Y Digital, a student-run digital- and social-media agency, opened a year ago, with the goal of preparing BYU communications majors and minors for a digital-first professional world. And over the past year, more than 60 students have done social-media analytics, social-media listening, digital-media production, content creation and search-engine marketing for such real-world clients as Pepsi Co., Marriott International, Subaru and the NBA.
"The more society turns to the internet, the more we need people who are savvy with the internet and technology to produce work for companies," said Adam Durfee, public relations instructor and the lab’s director.
And he’s passionate about helping students become savvy. “We have a whole range of skills — advertising, strategic messaging, writing, pitching, design and video — we help students put together to coexist online. That great writing is nothing without great visual. That great video is nothing without great targeting. Those are the connections we want them leaving with.”

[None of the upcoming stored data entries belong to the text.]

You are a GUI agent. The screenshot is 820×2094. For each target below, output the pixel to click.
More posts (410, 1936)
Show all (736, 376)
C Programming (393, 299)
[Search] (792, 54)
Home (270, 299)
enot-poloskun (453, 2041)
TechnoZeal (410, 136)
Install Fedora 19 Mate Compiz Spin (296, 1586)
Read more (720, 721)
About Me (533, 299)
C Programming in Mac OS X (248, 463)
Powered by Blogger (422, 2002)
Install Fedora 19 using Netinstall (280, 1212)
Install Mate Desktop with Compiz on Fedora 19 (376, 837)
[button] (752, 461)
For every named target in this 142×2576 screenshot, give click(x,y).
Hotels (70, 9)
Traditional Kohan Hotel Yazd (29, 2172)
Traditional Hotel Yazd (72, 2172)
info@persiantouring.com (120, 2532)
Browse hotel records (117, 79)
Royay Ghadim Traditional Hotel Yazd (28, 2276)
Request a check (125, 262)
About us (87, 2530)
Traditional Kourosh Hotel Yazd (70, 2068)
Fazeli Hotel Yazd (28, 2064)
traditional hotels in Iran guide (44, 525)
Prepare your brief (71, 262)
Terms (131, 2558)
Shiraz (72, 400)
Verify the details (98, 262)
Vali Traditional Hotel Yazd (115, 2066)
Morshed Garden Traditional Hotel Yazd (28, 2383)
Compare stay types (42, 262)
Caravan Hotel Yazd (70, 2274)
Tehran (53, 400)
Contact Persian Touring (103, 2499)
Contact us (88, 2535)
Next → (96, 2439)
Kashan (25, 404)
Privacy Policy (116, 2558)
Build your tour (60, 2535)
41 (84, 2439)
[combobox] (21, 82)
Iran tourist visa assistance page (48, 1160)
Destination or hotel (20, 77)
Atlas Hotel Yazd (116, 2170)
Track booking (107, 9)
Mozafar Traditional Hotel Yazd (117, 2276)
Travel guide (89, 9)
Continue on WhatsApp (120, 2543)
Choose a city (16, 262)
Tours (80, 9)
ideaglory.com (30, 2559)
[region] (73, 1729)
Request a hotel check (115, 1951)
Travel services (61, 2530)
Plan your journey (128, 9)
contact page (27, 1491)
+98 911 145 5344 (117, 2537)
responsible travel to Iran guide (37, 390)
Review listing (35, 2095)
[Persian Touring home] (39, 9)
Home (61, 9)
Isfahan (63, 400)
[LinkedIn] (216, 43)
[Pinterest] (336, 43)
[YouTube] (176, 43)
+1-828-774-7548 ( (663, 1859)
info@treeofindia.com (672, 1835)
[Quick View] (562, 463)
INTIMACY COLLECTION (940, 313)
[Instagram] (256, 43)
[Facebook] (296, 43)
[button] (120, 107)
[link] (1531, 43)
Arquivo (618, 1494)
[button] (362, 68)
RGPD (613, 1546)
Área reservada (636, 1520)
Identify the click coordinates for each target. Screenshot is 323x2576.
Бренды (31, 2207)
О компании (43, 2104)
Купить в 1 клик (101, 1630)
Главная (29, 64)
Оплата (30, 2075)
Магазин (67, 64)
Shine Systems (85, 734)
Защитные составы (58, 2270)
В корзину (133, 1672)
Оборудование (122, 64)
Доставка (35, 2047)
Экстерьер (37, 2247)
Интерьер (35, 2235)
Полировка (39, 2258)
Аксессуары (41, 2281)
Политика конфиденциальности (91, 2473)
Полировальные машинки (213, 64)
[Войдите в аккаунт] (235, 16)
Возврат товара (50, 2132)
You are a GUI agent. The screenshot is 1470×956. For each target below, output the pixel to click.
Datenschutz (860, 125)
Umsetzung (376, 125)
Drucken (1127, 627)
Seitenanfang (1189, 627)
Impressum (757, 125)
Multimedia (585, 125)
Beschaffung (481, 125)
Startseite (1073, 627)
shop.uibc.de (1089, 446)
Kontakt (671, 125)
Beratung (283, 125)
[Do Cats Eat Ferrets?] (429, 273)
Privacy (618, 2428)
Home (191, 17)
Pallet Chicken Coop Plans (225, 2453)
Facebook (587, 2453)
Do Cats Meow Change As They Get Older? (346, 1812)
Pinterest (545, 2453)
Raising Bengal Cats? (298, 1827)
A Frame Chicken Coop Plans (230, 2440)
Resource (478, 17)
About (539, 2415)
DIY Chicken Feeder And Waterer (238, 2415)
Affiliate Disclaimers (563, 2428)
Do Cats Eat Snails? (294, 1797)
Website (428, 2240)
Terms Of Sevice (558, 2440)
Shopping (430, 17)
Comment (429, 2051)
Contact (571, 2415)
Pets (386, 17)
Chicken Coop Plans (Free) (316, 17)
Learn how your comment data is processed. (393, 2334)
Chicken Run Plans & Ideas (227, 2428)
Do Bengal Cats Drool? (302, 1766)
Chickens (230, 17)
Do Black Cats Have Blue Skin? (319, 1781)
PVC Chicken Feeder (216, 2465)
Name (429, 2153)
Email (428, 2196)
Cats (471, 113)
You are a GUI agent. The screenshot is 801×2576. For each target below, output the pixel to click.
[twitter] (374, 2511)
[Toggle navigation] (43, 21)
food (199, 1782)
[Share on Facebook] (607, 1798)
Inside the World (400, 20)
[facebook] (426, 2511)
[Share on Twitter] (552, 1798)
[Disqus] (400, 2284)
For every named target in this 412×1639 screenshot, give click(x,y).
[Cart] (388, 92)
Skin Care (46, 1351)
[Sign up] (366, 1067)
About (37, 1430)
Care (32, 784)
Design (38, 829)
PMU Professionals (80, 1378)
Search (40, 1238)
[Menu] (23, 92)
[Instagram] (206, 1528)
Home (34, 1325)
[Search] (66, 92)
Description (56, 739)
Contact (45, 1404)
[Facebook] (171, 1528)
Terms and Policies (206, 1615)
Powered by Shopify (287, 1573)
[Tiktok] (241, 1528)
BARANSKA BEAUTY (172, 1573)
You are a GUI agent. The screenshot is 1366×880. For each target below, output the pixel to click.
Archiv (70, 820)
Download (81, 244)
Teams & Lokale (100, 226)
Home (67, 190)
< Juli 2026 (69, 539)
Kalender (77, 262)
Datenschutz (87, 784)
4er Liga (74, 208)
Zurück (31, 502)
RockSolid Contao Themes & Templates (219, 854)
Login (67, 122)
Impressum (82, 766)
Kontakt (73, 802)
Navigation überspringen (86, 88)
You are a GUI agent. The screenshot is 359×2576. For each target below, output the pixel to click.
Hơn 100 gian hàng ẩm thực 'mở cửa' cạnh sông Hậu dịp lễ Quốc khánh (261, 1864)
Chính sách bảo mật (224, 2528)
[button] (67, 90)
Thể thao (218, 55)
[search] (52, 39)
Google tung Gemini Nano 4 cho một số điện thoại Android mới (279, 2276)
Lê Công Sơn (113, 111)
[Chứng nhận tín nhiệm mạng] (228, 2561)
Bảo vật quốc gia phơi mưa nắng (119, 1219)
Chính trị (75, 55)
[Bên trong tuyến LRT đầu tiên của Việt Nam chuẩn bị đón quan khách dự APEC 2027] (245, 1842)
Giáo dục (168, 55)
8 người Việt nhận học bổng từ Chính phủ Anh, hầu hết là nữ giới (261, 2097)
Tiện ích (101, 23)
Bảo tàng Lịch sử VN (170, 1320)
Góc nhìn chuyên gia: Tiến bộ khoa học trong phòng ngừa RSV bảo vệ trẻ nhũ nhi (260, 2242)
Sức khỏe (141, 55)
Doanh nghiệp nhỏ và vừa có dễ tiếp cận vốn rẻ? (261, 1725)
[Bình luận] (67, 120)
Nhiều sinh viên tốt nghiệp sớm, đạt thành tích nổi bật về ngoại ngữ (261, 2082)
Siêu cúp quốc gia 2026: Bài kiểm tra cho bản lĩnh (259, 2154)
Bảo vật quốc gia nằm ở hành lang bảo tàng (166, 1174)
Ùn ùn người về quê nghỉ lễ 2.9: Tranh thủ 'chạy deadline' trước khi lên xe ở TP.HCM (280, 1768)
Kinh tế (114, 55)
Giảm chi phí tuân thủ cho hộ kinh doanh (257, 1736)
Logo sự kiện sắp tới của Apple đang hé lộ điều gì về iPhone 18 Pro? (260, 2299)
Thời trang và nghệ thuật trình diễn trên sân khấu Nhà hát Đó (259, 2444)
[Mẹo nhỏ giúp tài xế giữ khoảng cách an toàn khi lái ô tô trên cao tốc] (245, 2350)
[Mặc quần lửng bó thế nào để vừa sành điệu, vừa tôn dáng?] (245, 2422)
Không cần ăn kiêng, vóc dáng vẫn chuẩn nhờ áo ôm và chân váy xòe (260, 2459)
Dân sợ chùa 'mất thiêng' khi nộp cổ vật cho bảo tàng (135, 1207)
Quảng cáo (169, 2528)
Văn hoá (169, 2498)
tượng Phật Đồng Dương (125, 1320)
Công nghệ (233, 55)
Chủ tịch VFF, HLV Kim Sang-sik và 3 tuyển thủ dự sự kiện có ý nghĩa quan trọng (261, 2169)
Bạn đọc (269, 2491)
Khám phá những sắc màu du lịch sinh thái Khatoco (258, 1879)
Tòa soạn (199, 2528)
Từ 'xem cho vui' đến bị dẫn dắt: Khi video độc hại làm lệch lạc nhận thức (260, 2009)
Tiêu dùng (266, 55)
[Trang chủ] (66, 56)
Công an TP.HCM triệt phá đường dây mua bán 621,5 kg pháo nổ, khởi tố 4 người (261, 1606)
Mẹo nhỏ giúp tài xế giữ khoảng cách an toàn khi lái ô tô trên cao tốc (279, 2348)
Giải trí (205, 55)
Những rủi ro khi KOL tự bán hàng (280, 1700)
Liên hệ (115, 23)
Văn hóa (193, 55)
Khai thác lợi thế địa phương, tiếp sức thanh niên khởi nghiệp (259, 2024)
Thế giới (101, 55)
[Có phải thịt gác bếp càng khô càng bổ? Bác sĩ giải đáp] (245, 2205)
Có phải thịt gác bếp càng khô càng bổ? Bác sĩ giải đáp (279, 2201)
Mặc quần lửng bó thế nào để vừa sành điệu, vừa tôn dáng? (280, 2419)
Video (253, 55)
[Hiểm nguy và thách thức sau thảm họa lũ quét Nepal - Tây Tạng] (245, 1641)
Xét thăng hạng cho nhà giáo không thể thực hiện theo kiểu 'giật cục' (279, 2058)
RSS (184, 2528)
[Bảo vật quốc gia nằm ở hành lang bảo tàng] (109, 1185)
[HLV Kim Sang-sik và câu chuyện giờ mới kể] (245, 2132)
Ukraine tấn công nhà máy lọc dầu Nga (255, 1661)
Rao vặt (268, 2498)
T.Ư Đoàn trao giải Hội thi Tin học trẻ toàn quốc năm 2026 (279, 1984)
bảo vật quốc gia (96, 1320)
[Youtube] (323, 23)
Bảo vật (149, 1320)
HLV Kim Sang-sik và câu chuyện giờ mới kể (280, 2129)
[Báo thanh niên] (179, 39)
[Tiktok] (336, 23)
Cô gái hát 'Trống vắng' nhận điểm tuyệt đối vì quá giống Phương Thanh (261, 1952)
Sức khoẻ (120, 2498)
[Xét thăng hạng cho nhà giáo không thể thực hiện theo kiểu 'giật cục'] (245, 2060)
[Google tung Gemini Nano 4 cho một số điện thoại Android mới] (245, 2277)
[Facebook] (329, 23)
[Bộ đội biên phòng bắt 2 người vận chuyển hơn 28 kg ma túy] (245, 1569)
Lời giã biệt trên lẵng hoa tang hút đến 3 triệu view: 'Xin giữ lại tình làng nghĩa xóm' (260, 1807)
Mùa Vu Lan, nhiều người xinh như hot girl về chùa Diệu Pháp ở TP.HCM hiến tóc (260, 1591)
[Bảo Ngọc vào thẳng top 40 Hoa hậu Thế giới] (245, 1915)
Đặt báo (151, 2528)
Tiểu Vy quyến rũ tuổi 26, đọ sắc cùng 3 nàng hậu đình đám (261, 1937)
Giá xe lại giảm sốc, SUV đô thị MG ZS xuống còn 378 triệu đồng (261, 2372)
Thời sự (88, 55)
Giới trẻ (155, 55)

It doesn’t hurt that Durfee has some serious digital marketing street cred. Not long before coming to BYU full time, the then-vice president of Wallaroo Media was named the youngest member of the Forbes Communication Council, an organization for top communications executives. And this month he was named a rising star at New York’s Social Shake-Up Show, branded as the leading social-media marketing conference in the United States.
The challenge Durfee brings to each semester’s crop of students, and the end goal of most of the lab’s work, is helping real-world clients better understand their audiences and customers. With that understanding, they can ultimately create better targeted digital marketing, products and experiences.
Last semester, a team of students developed a social-media campaign for Whooshfly, a kind of Uber for private-jet users. Eventually that campaign, which included a video ad, brought Whooshfly a $35 return on every dollar they put into the project and doubled the number of bookings they had set as a goal for the campaign.
This kind of video and marketing is unique, Durfee said, because “we don’t deal with captive audiences like TV commercials used to. We have people who are scrolling at high speeds and we have to find something in two seconds that’s going to get them to stop scrolling. So we’re really shaping a student mindset on how we approach this.”
Creating the end product involved multiple all-nighters and long weekends of work, said team member and public relations student Spencer Christensen. “Pulling together everything for that shoot and actually shooting the video was such a big undertaking,” he said. “But it was so, so, so enjoyable. And what made it better was the incredible success the video had.”
Christensen credits his Y Digital work for the multiple summer internship offers he received. “Every time I've interviewed for an internship or job, potential employers have been blown away by what I've done in the lab and the experience I've gained,” he said.
Fellow PR student K.C. Miller, currently interning at San Francisco’s marketing platform HYP3R, said during his two semesters working at Y Digital, “I’ve never been so motivated and fascinated by anything as a student. Working on a team for real clients and brands, presenting our work to data analysts and CEOs: where else am I going to get an opportunity like that while still in school?”
Of the four Y Digital alums who graduated in April, all are now in jobs in social and digital media.
“The students at Y Digital are hungry to learn and it makes it a fun environment to explore digital marketing strategies with them,” said Luke Alley, vice president of digital marketing at Avalaunch Media, who worked with the lab last semester. “They were so good I even hired one shortly after.”